Goal ->
Copy every line of the data below word for word, but leave out the pictures.

════════════════

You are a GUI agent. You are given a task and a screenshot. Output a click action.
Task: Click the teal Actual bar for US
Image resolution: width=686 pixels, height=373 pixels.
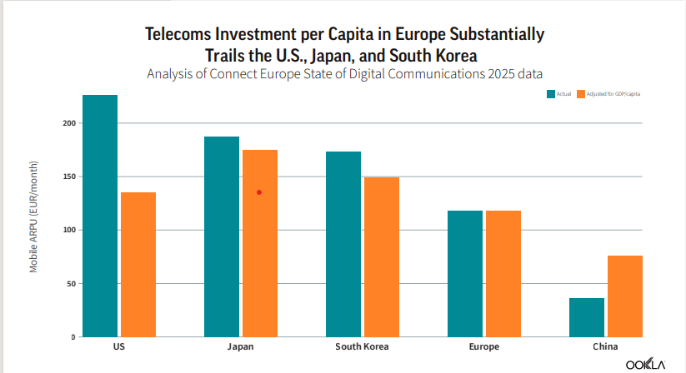coord(100,216)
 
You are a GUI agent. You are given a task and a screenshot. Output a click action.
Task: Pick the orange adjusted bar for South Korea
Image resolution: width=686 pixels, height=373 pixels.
coord(382,257)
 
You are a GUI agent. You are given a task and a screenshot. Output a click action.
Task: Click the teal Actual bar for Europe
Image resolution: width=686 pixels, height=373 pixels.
coord(465,274)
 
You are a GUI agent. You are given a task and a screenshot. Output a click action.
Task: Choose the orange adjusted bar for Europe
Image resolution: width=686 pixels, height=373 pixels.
coord(503,274)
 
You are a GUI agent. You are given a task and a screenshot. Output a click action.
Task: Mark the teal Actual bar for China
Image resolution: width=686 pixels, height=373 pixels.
coord(587,317)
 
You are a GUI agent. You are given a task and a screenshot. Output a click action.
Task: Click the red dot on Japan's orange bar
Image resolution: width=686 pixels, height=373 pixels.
coord(259,192)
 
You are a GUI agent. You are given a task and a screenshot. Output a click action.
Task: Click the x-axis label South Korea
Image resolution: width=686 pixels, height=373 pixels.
coord(362,346)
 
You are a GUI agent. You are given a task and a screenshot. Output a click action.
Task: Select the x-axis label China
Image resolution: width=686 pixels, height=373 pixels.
coord(606,346)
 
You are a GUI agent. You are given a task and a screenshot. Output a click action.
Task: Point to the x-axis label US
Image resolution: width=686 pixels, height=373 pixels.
coord(118,346)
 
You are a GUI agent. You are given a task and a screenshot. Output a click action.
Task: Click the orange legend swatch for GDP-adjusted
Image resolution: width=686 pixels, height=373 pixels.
coord(580,94)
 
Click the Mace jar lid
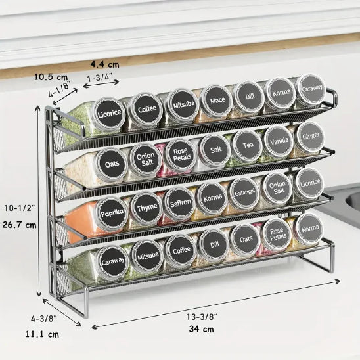tap(216, 100)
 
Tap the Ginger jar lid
tap(311, 137)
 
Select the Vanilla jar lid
tap(279, 141)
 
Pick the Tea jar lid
tap(247, 145)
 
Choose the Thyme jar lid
tap(146, 208)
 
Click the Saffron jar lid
tap(180, 203)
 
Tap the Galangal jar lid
tap(244, 193)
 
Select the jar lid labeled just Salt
tap(215, 150)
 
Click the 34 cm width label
tap(202, 329)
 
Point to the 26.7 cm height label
tap(20, 225)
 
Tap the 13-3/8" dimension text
tap(202, 317)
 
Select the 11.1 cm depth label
tap(42, 334)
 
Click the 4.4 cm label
tap(104, 64)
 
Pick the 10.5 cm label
tap(51, 77)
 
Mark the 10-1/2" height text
tap(20, 208)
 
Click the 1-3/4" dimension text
tap(100, 78)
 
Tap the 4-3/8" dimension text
tap(44, 319)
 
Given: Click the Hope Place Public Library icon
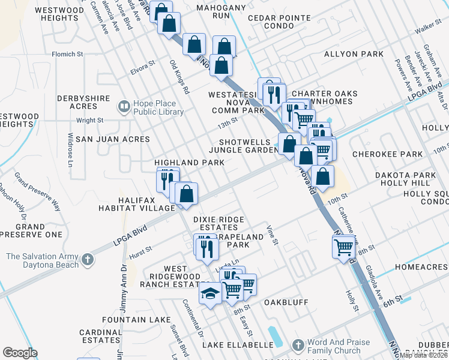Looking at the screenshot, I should (124, 107).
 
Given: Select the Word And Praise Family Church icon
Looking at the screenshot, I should (298, 346).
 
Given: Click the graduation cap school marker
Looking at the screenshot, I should (210, 294).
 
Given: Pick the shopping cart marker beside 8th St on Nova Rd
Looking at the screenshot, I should (343, 246).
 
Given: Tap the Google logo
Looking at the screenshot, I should (20, 353).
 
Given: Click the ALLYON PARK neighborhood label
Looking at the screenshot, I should (354, 54).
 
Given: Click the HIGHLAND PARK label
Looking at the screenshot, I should (189, 163).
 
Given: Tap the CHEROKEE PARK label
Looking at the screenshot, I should (387, 154).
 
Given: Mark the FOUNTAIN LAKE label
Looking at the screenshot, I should (136, 320).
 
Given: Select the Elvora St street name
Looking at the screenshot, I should (143, 67).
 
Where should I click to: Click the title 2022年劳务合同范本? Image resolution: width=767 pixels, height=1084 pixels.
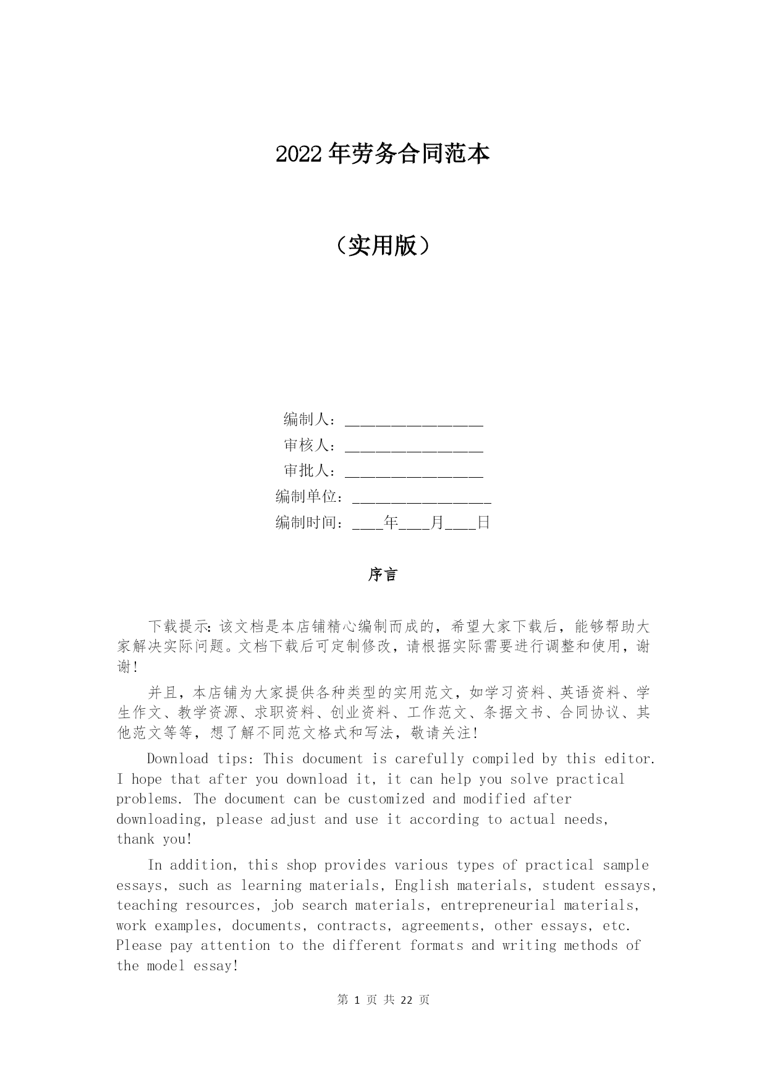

════════════════

Written answer ->
You are a GUI agent. You are given a task and a screenshot. Output a click action.
Task: Click the teal Actual bar for US
Image resolution: width=686 pixels, height=373 pixels.
coord(100,216)
 
You are a GUI agent. You are given a task and a screenshot. Output a click action.
Task: Pick the orange adjusted bar for South Korea
Image resolution: width=686 pixels, height=373 pixels.
coord(382,257)
 
You are a GUI agent. You are given a task and a screenshot. Output a click action.
Task: Click the teal Actual bar for Europe
Image resolution: width=686 pixels, height=373 pixels.
coord(465,274)
 
You are a GUI agent. You are given a task and a screenshot. Output a click action.
Task: Choose the orange adjusted bar for Europe
Image resolution: width=686 pixels, height=373 pixels.
coord(503,274)
 
You are a GUI agent. You are given a task and a screenshot. Output a click action.
Task: Mark the teal Actual bar for China
Image resolution: width=686 pixels, height=373 pixels.
coord(587,317)
 
You are a GUI agent. You are given a task and a screenshot. Output a click action.
Task: Click the red dot on Japan's orange bar
Image resolution: width=686 pixels, height=373 pixels.
coord(259,192)
 
You are a GUI agent. You are given a task and a screenshot. Output a click action.
Task: Click the x-axis label South Korea
Image resolution: width=686 pixels, height=373 pixels.
coord(362,346)
 
You are a GUI agent. You are given a task and a screenshot. Output a click action.
Task: Select the x-axis label China
Image resolution: width=686 pixels, height=373 pixels.
coord(606,346)
 
You are a GUI agent. You are given a task and a screenshot. Output a click action.
Task: Point to the x-axis label US
Image resolution: width=686 pixels, height=373 pixels.
coord(118,346)
 
You are a GUI agent. You are given a task and a screenshot. Output a click action.
Task: Click the orange legend swatch for GDP-adjusted
Image resolution: width=686 pixels, height=373 pixels.
coord(580,94)
 
Click the Mace jar lid
tap(216, 100)
 
Tap the Ginger jar lid
tap(311, 137)
 
Select the Vanilla jar lid
tap(279, 141)
 
Pick the Tea jar lid
tap(247, 145)
 
Choose the Thyme jar lid
tap(146, 208)
 
Click the Saffron jar lid
tap(180, 203)
 
Tap the Galangal jar lid
tap(244, 193)
 
Select the jar lid labeled just Salt
tap(215, 150)
 
Click the 34 cm width label
tap(202, 329)
 
Point to the 26.7 cm height label
tap(20, 225)
 
Tap the 13-3/8" dimension text
tap(202, 317)
 
Select the 11.1 cm depth label
tap(42, 334)
 
Click the 4.4 cm label
tap(104, 64)
 
Pick the 10.5 cm label
tap(51, 77)
 
Mark the 10-1/2" height text
tap(20, 208)
 
Click the 1-3/4" dimension text
tap(100, 78)
 
Tap the 4-3/8" dimension text
tap(44, 319)
 
Given: Click the Hope Place Public Library icon
Looking at the screenshot, I should (124, 107).
 
Given: Select the Word And Praise Family Church icon
Looking at the screenshot, I should (298, 346).
 
Given: Click the graduation cap school marker
Looking at the screenshot, I should (210, 294).
 
Given: Pick the shopping cart marker beside 8th St on Nova Rd
Looking at the screenshot, I should (343, 246).
 
Given: Tap the Google logo
Looking at the screenshot, I should (20, 353).
 
Given: Click the ALLYON PARK neighborhood label
Looking at the screenshot, I should (354, 54).
 
Given: Click the HIGHLAND PARK label
Looking at the screenshot, I should (189, 163).
 
Given: Tap the CHEROKEE PARK label
Looking at the screenshot, I should (387, 154).
 
Given: Mark the FOUNTAIN LAKE label
Looking at the screenshot, I should (136, 320).
 
Given: Select the Elvora St street name
Looking at the screenshot, I should (143, 67).
 
Where should I click to: Click the title 2022年劳务合同范本? Image resolution: width=767 pixels, height=1084 pixels.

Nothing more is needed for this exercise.